>> BEGIN GIVEN RECORDS
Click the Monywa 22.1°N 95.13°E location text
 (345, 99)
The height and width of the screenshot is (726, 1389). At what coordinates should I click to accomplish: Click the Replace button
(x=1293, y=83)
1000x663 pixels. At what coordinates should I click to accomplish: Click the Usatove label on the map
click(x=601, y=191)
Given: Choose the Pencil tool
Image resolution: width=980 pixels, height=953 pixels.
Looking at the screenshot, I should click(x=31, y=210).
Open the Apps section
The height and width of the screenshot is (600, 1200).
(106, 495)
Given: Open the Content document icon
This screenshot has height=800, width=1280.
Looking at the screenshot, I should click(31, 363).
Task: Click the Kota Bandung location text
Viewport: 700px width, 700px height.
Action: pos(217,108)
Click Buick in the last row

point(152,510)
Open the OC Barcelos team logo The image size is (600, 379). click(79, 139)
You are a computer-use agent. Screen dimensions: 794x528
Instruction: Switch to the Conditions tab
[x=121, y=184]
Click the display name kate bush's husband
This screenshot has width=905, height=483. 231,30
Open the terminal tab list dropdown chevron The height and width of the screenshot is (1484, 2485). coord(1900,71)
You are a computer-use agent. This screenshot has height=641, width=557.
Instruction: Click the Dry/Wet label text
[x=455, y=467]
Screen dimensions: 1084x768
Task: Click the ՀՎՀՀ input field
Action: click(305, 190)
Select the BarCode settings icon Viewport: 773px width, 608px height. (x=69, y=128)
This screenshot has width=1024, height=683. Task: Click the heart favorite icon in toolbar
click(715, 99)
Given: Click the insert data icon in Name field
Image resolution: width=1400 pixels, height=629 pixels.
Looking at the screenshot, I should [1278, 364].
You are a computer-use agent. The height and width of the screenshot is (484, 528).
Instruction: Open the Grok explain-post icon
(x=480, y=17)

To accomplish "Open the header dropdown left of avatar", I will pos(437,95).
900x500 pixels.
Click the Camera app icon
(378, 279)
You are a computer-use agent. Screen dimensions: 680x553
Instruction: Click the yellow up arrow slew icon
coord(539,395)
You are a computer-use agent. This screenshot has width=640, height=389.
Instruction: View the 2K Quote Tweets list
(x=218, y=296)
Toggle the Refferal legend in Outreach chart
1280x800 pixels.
>> END GIVEN RECORDS
■ TASK PROMPT
Revise the lines from the line with "900x500 pixels." to the line with "(x=218, y=296)" by replacing "Camera" with "Gallery". Output those lines with nothing else changed.

■ TASK RESPONSE
900x500 pixels.
Click the Gallery app icon
(378, 279)
You are a computer-use agent. Screen dimensions: 680x553
Instruction: Click the yellow up arrow slew icon
coord(539,395)
You are a computer-use agent. This screenshot has width=640, height=389.
Instruction: View the 2K Quote Tweets list
(x=218, y=296)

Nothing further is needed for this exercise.